[Saved entries]
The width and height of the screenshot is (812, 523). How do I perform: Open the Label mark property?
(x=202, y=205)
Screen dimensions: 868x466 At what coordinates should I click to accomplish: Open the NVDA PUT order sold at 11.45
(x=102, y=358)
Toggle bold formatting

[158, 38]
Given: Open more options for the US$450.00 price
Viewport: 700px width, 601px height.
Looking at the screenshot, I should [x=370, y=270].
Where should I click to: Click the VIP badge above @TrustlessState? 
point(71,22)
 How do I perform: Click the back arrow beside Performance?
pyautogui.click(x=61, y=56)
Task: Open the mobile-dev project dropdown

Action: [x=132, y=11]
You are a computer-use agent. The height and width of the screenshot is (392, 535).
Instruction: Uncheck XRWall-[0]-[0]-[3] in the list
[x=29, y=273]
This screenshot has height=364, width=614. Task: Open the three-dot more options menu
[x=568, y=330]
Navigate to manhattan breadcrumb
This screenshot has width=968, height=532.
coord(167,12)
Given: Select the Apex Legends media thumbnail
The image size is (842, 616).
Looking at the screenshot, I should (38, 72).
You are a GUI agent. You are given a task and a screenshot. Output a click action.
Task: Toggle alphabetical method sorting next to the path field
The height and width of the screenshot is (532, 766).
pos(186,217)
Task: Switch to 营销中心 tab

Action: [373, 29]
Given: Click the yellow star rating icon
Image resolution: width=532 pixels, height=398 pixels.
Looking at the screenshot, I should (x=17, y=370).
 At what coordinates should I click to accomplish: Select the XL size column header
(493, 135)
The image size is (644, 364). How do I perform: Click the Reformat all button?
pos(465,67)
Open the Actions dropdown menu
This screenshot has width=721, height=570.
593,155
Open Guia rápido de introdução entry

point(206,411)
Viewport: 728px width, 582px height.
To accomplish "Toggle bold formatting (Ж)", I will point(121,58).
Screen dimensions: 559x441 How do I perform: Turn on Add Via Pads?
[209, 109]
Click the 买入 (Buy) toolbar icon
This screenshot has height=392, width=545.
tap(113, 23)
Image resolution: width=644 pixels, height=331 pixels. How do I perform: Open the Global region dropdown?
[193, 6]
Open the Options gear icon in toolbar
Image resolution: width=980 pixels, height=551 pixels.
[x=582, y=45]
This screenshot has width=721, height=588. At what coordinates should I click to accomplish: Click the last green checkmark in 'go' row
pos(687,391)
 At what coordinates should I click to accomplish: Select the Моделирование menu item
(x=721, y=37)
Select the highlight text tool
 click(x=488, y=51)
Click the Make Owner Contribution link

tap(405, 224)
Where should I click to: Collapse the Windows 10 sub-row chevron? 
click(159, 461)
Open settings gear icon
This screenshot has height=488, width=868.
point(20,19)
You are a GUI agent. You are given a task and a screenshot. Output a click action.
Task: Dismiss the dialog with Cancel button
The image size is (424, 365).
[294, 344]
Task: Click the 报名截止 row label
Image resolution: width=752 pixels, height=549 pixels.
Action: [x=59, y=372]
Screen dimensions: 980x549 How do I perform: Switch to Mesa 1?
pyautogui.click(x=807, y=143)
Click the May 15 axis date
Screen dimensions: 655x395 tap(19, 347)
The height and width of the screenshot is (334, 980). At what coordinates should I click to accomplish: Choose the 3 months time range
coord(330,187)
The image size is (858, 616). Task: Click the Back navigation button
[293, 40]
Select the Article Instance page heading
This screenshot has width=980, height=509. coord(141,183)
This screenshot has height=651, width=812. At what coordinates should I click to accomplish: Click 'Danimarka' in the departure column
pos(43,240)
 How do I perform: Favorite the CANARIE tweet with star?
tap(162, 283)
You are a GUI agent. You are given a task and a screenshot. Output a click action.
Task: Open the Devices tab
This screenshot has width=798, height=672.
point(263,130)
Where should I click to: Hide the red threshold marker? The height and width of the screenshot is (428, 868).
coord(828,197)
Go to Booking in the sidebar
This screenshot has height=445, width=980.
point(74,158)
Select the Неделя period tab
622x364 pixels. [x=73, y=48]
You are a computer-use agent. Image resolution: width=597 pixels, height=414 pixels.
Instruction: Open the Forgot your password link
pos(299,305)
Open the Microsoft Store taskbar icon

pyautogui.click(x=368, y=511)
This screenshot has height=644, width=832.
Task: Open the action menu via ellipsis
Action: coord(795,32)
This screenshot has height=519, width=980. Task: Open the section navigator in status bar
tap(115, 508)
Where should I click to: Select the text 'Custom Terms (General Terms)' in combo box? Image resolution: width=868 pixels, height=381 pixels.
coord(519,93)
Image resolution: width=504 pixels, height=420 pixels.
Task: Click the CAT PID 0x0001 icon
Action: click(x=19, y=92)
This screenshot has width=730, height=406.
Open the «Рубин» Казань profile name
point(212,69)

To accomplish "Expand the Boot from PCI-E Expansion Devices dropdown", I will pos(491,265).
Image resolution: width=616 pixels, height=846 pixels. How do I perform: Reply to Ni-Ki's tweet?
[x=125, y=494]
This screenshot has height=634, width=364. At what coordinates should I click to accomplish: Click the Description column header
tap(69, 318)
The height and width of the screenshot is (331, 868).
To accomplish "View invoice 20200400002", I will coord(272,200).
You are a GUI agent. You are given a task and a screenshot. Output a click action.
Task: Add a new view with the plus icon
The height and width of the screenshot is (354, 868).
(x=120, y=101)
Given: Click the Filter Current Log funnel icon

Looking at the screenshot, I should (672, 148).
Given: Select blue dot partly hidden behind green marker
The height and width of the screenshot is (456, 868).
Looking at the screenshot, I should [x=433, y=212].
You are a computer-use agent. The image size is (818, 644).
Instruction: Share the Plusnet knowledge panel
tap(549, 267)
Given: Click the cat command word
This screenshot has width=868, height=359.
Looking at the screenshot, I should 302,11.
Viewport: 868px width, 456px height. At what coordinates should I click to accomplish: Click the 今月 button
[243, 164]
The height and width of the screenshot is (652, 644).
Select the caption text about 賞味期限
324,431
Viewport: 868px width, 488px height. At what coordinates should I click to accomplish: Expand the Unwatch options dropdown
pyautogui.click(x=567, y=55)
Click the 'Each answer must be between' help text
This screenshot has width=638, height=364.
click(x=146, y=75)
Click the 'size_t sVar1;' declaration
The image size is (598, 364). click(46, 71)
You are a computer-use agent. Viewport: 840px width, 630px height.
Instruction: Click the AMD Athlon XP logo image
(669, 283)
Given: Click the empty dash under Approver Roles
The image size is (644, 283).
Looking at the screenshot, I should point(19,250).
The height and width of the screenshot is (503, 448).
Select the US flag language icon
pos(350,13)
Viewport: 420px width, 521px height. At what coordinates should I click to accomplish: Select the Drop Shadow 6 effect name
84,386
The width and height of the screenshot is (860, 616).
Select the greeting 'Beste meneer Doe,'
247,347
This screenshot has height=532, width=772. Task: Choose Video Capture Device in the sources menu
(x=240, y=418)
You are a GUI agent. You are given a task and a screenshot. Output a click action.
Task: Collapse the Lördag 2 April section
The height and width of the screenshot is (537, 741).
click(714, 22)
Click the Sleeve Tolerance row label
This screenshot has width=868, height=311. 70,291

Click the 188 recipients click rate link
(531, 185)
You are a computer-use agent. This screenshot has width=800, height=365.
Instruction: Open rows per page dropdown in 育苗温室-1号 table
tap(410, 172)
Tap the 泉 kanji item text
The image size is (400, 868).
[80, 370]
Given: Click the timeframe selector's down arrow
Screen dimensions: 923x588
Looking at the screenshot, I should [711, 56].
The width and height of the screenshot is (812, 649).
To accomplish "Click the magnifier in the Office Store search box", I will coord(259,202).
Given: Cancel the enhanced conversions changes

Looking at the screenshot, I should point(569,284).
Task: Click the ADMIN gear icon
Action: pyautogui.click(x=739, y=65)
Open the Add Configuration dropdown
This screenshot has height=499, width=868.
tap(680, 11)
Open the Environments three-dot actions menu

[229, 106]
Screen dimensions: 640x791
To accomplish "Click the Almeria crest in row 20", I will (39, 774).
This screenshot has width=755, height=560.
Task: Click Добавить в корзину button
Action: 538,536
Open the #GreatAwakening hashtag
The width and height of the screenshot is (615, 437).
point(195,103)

_EXERCISE REQUIREMENTS_
For this exercise, return every line from the data that holds the string "computer".

_COMPLETED EXERCISE_
You are a computer-use agent. The height and width of the screenshot is (392, 535).
You are a computer-use agent. Image resolution: width=597 pixels, height=414 pixels.
You are a computer-use agent. The image size is (818, 644).
You are a computer-use agent. Viewport: 840px width, 630px height.
You are a computer-use agent. This screenshot has width=800, height=365.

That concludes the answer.